Da un punto di vista economico e commerciale è abbastanza curioso come i nostri amministratori non abbiano sentito la necessità di evidenziare il fatto che la ricchezza prodotta dal lavoro di chi vive all’interno di un quartiere “vivo” ritorna in parte all’interno del quartiere stesso, grazie alla microeconomia delle botteghe e delle piccole attività, che a loro volta producono occupazione per chi vive in quei luoghi. Alle dirigenze dei grandi Centri Commerciali è normale che non interessi se i quartieri perdono vita e se si annientano comunità di persone che esistevano da decenni. A loro non interessa se aumenta la solitudine, la depressione, il disagio giovanile e tutti quei fenomeni che sorgono quando gli individui non si sentono parte di una collettività. Il loro unico obiettivo è riuscire a strappare il cittadino dal proprio ambiente sociale per trasformarlo in un consumatore a tempo pieno; è per questa ragione che i grandi centri commerciali sono sempre aperti, tutti i giorni e a tutte le ore. Quello che non è normale è l’indifferenza dei nostri amministratori comunali il cui ruolo è quello appunto di preservare e garantire la sostenibilità del tessuto sociale.

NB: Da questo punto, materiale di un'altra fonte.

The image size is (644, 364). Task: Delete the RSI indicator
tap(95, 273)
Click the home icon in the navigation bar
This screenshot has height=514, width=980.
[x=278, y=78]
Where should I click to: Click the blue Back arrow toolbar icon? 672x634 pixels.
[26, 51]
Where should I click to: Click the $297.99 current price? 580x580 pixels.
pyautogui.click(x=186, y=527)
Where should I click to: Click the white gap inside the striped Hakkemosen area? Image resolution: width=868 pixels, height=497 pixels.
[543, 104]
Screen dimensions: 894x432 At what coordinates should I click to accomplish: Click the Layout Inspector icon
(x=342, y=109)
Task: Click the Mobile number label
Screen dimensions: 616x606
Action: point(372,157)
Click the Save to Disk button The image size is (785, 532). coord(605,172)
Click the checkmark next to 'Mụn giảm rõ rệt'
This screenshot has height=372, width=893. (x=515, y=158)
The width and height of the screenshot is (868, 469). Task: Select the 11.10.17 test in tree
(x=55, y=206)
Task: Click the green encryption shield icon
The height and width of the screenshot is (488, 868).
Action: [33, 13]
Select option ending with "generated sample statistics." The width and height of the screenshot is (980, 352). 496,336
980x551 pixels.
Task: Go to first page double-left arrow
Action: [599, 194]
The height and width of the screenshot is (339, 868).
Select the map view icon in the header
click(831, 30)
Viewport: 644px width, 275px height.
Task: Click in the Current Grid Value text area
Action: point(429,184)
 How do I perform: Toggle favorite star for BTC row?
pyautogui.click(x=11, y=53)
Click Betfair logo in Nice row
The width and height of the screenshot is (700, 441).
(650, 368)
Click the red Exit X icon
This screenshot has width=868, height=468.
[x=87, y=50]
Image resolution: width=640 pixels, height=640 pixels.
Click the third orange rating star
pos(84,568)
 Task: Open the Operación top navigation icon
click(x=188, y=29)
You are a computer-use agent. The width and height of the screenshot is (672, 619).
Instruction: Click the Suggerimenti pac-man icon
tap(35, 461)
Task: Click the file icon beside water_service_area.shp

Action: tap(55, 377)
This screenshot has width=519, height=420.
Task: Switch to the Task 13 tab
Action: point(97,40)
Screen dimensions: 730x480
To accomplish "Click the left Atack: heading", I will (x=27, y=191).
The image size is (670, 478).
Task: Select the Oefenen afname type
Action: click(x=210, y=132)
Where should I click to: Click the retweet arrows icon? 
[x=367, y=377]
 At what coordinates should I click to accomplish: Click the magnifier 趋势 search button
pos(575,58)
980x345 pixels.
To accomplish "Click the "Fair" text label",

E’ stata distrutta la viabilità, ignorata una sana mobilità, solo per creare un accesso (ad alto impatto) alla Porta di Orvieto volta a favorire queste operazioni estremamente lucrative per la speculazione edilizia, e un po’ meno per gli esercenti al loro interno, ma tremendamente dannose da un punto di vista socio-urbanistico e culturale.

Non servono infatti lauree in economia per rendersi conto che i centri commerciali non producono ricchezza per un territorio, ma la sottraggono. Spesso la grande distribuzione viene presentata come ancora di salvataggio ma purtroppo in Italia i grandi magazzini sono i luoghi di lavoro in cui la precarietà è maggiore. Da tutti questi elementi è facile capire che i (pochi) posti di lavoro che crea l’insediamento di un centro commerciale non sono per la propria natura in grado di soddisfare le esigenze di stabilità di un individuo o, meno che mai, di una famiglia.

Sarebbe interessante sapere dall’amministrazione se questi temi sono stati affrontati durante le loro ‘serie ed approfondite discussioni‘ e quali “strategie di sviluppo” stanno dietro a queste scelte.

 

Ci troviamo così nella desolante situazione dove realtà commerciali cittadine sono state costrette, loro malgrado, ad ampliare forzatamente la propria attività per evitare una forte concorrenza imposta da grandi corporazioni mercantiliste. O fai così o ti apro un megastore a due passi con prezzi bassi a tal punto che tu non riusciresti a vendere neanche un rotolo di carta igienica. Così piccole imprese, a conduzione prevalentemente familiare, sono state costrette a trasferirsi nel Centro Commerciale un po’ per il ricatto dell’eventuale concorrenza e un po’ per l’indifferenza dell’amministrazione sul disastro dell’alluvione. Costrette a sostenere investimenti e ricorso a finanziamenti in parte fumosamente sostenuti dal Brand del Marchio, in termini di agevolazioni iniziali sulle scorte o sul personale necessario all’avviamento, e ben presto abbandonate al loro triste destino: costretti a licenziare e trovandosi a gestire impegni e finanze che altro erano dall’attività originale del sano e sostenibile commercio locale. Quei dipendenti precari o licenziati, quelle imprese, costrette e bleffate da un falso miraggio, gli abitanti di quel territorio deturpato e distolto, sanno ora a chi rivolgere la loro frustrazione e la loro indignazione. Con quale coraggio e con quale faccia questa amministrazione e questa falsa opposizione si ripresenteranno alle prossime elezioni?